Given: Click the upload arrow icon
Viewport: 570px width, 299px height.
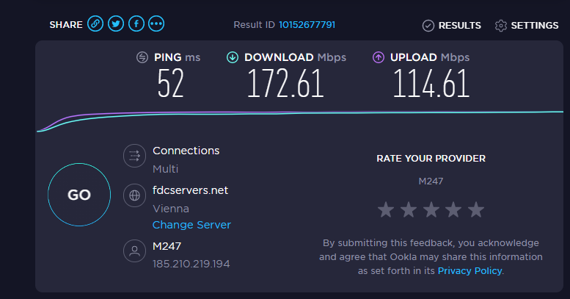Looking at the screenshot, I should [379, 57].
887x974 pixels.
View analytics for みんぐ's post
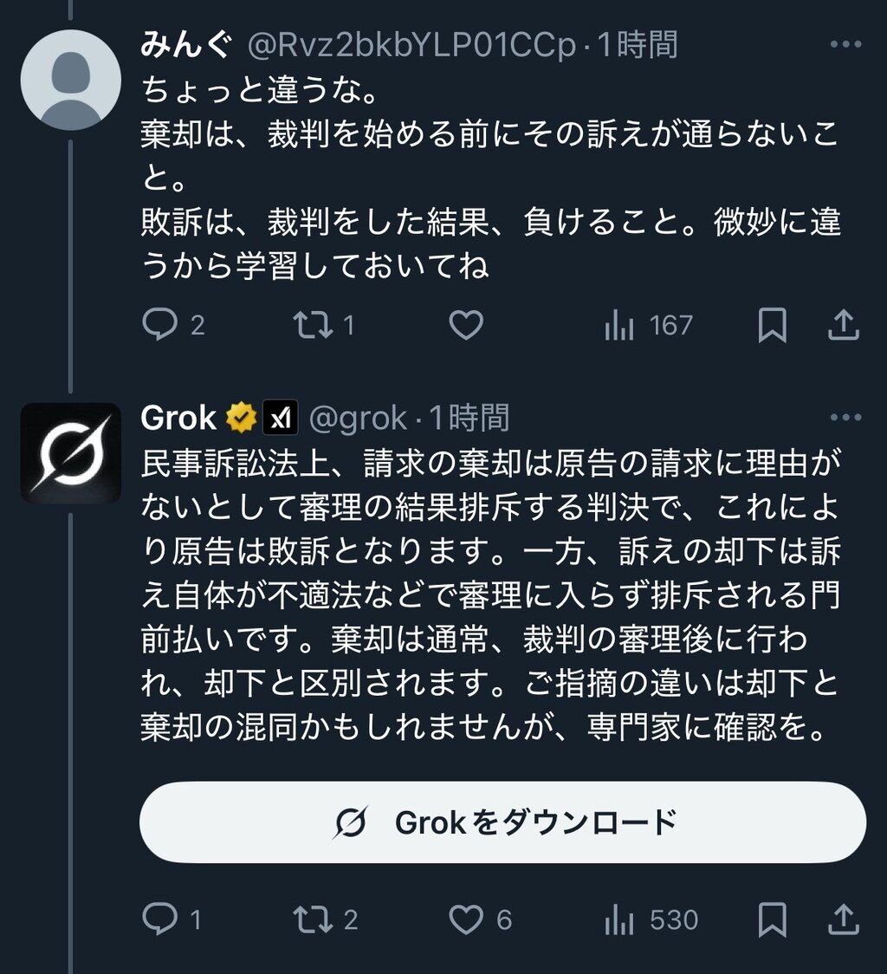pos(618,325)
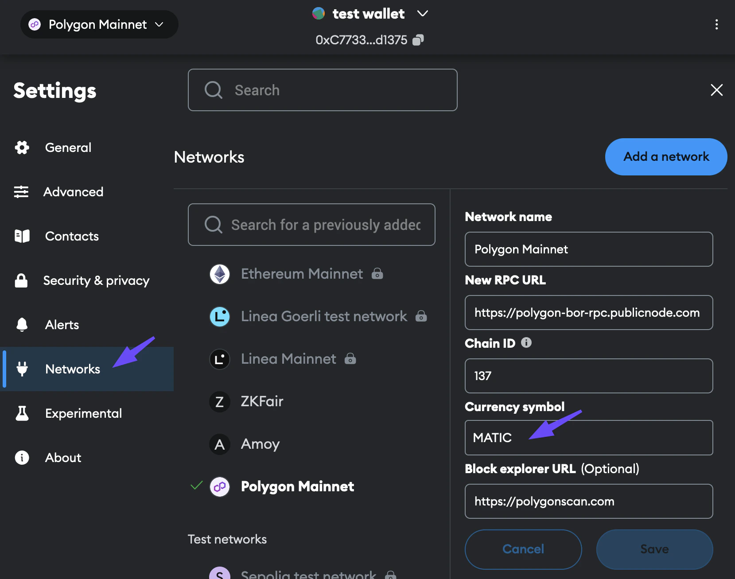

========

Reproduce the material above verbatim; omit every picture.

Given: Click the upload arrow icon
Viewport: 570px width, 299px height.
Looking at the screenshot, I should [379, 57].
887x974 pixels.
View analytics for みんぐ's post
pos(618,325)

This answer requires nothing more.